Your output should be everything below from the line containing "Where should I click to: Open the Contact" down to the line containing "Download the record as PDF", both ends included, copied exactly, with pictures left out.

RAW DATA
··········
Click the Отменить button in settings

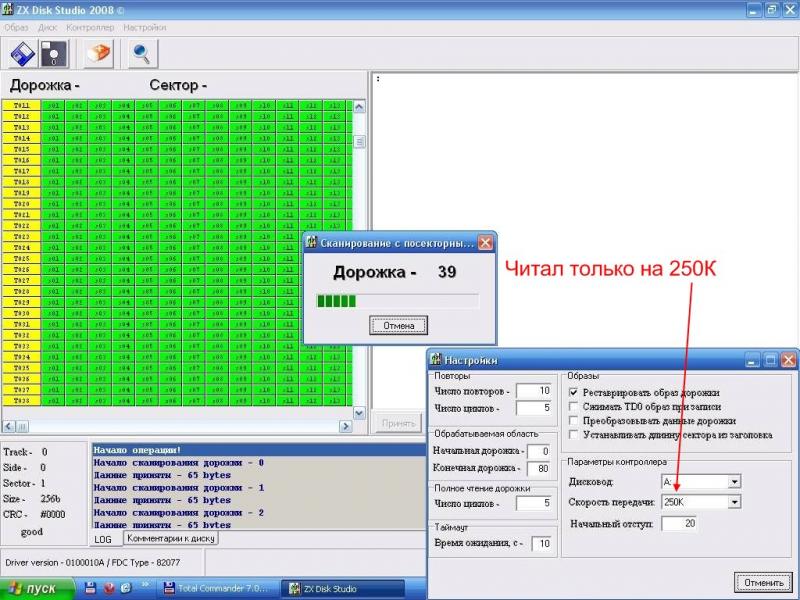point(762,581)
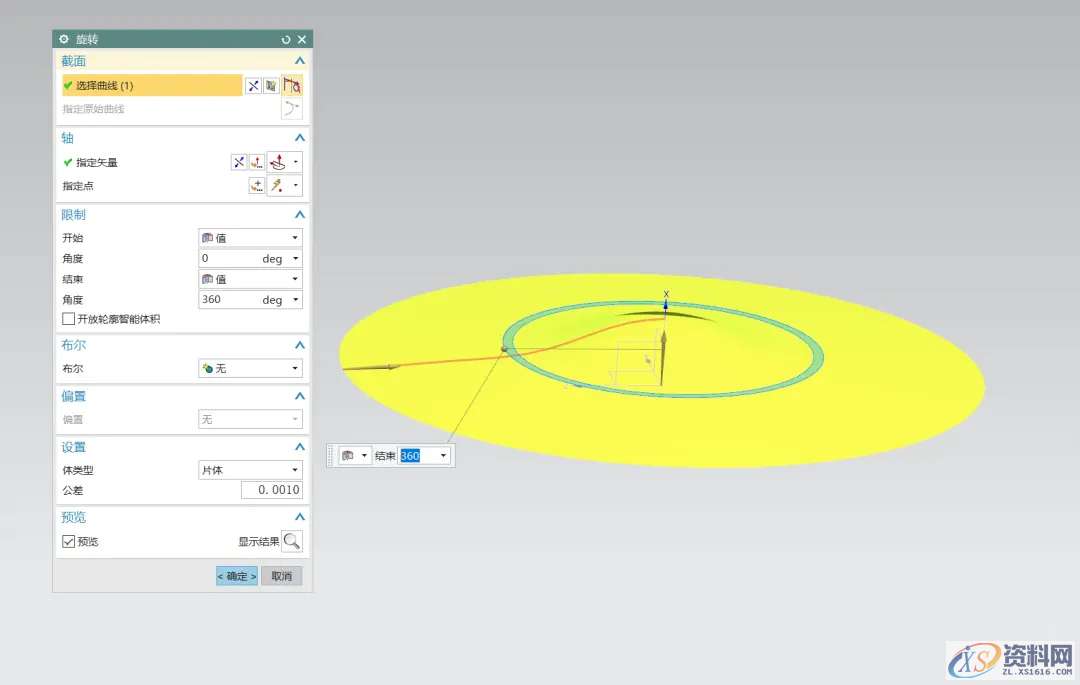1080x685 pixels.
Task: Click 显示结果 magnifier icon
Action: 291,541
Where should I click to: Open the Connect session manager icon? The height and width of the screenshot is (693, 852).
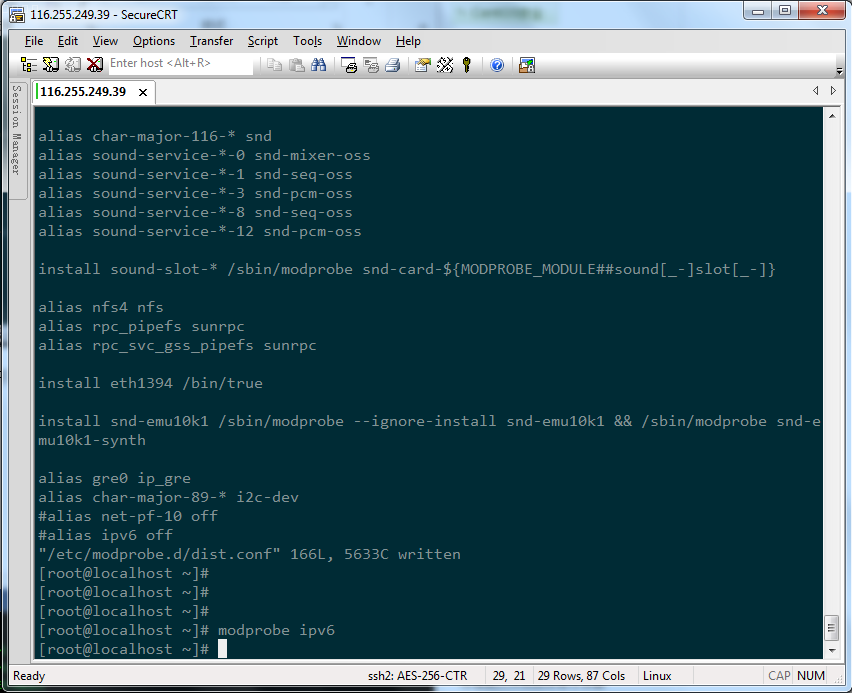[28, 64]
··········
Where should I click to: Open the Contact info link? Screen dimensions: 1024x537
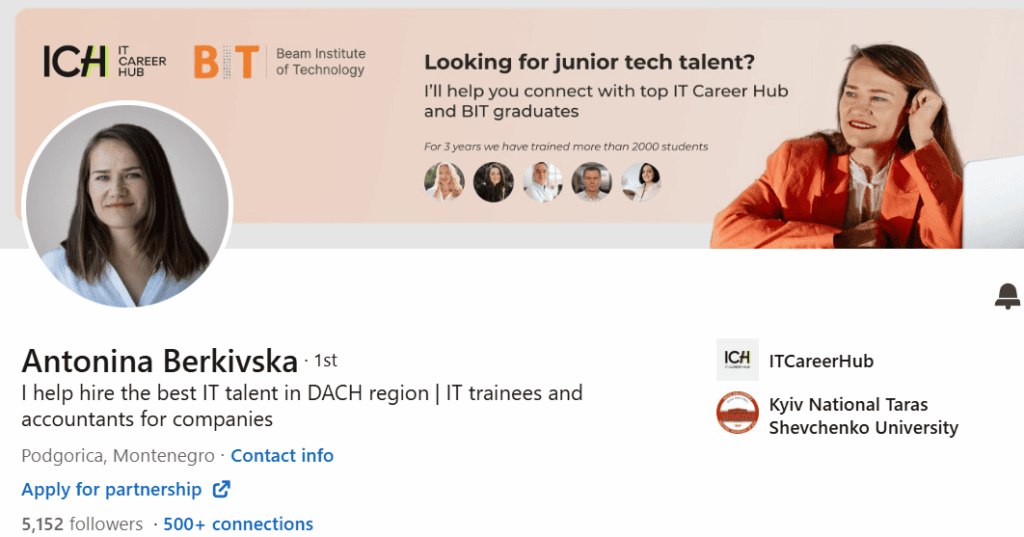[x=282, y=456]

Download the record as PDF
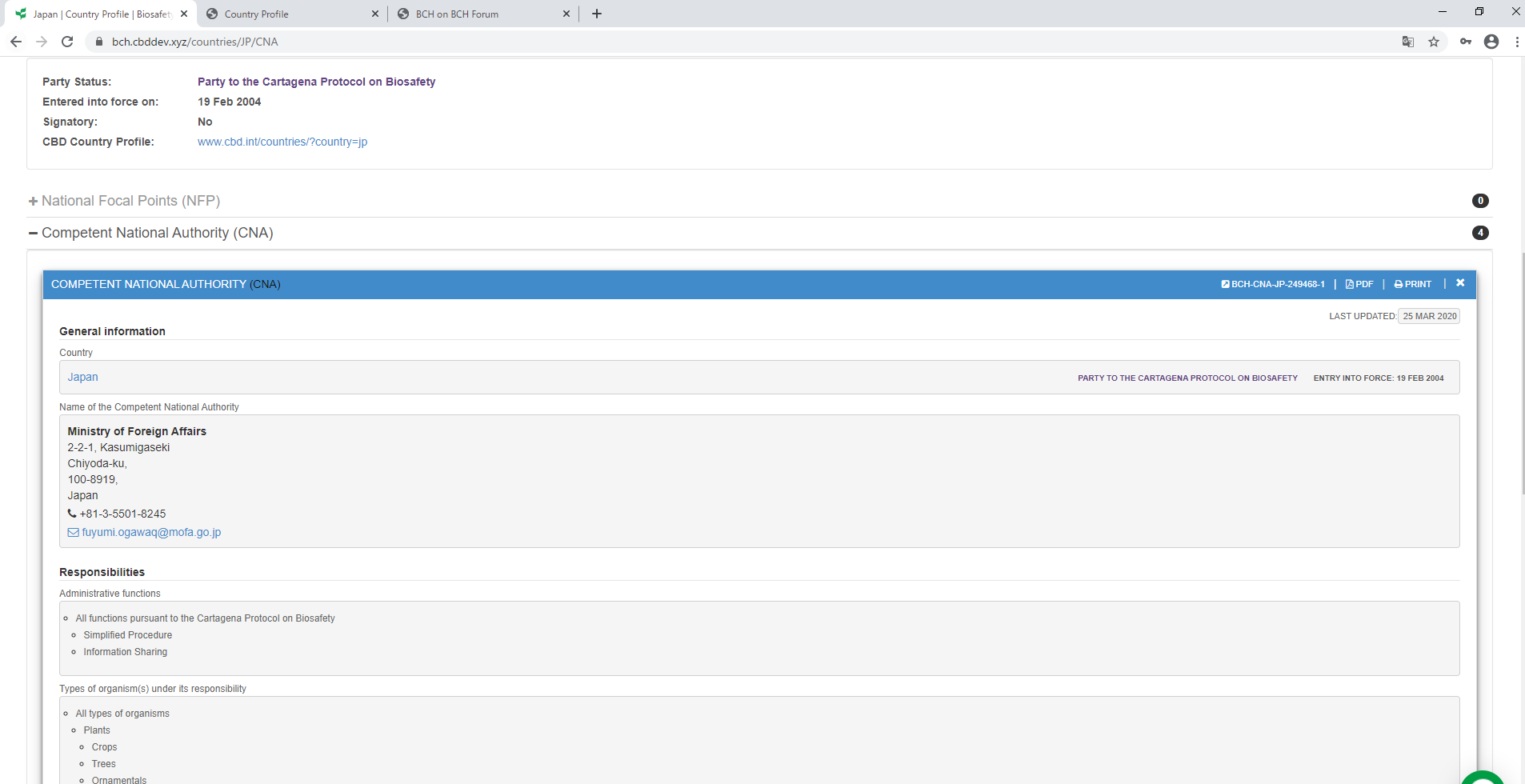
··········
EXPECTED ANSWER
Where should I click to: Open the Contact info link? Screen dimensions: 1024x537
[x=282, y=456]

Download the record as PDF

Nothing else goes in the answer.